**EXERCISE GOAL**
Produce a word-for-word copy of the lines from the one that contains "How do I perform: Refresh" to the final line of the data below, with all pictures dropped.

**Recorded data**
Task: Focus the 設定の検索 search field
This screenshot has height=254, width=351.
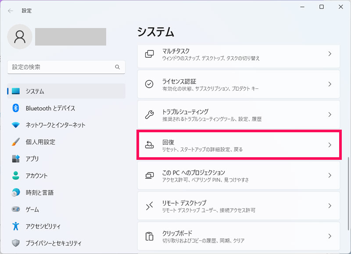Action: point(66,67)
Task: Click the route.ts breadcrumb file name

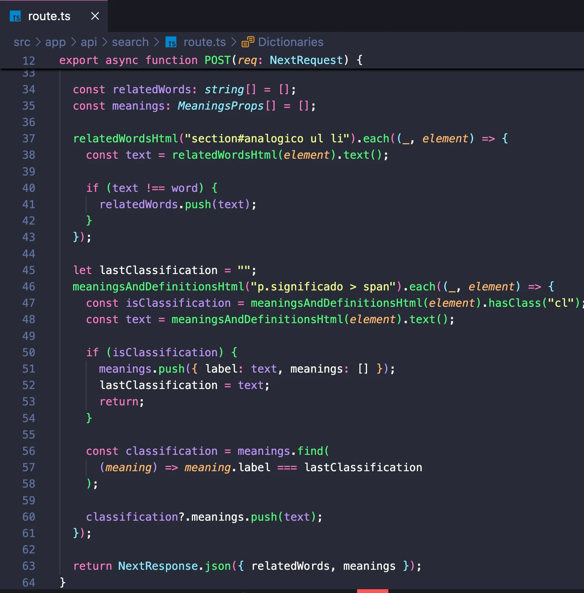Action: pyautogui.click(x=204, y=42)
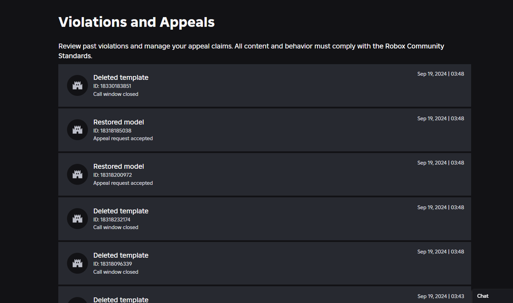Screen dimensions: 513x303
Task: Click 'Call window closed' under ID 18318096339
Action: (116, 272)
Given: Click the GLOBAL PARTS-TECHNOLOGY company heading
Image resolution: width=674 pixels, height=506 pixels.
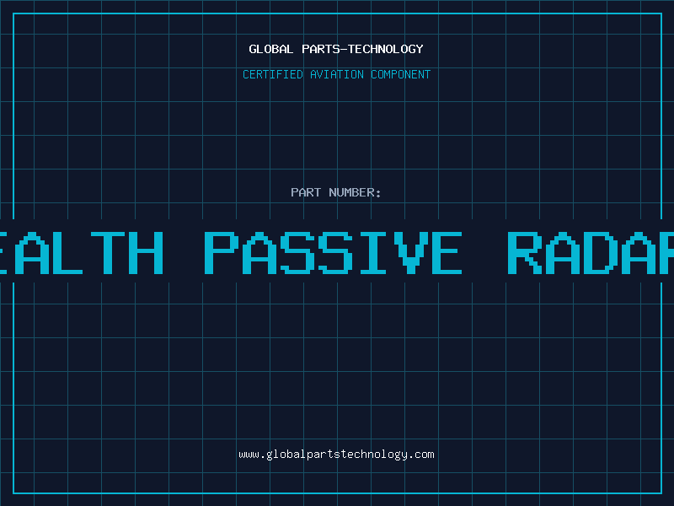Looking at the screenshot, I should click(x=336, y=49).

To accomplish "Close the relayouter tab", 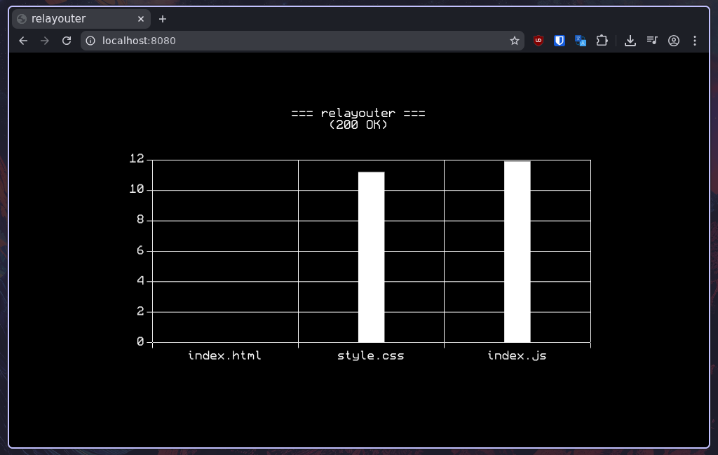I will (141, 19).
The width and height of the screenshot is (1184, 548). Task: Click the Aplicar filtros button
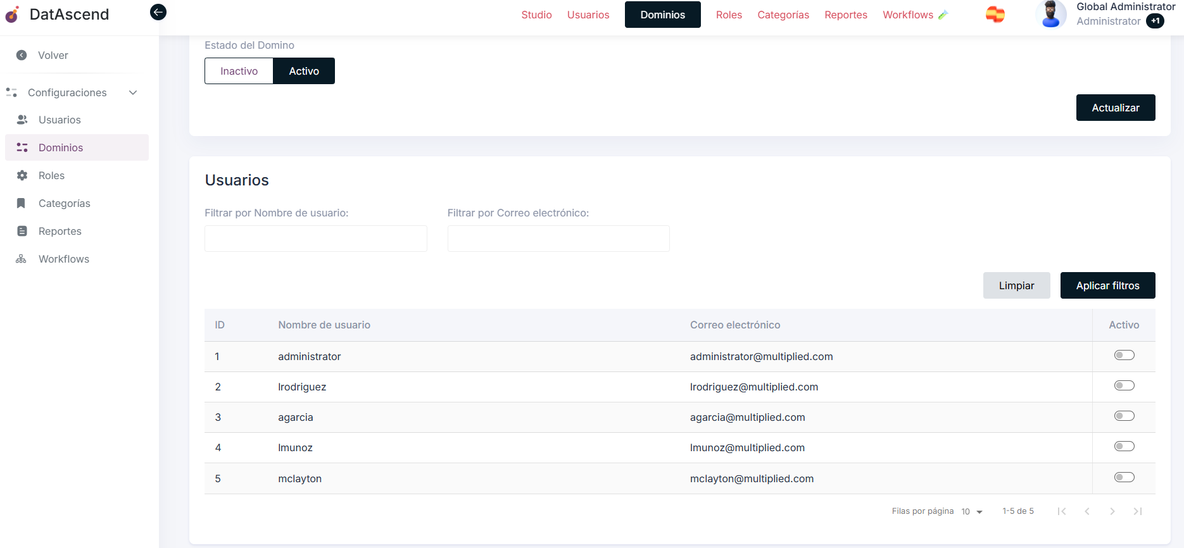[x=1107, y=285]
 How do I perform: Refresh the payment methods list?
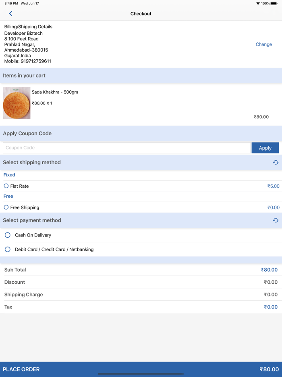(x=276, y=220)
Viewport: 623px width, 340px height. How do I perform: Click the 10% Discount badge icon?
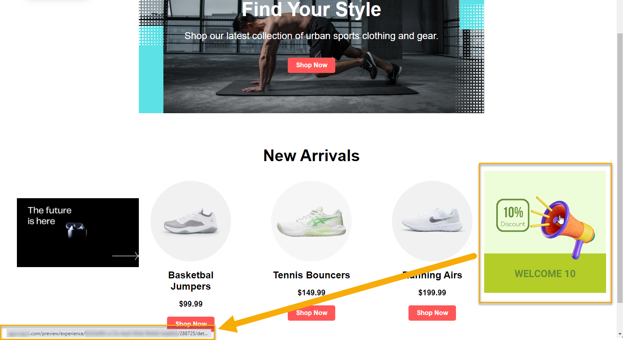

**RESPONSE BELOW**
 How do I perform: Refresh the payment methods list?
(x=276, y=220)
Viewport: 623px width, 340px height. How do I perform: Click the 10% Discount badge icon?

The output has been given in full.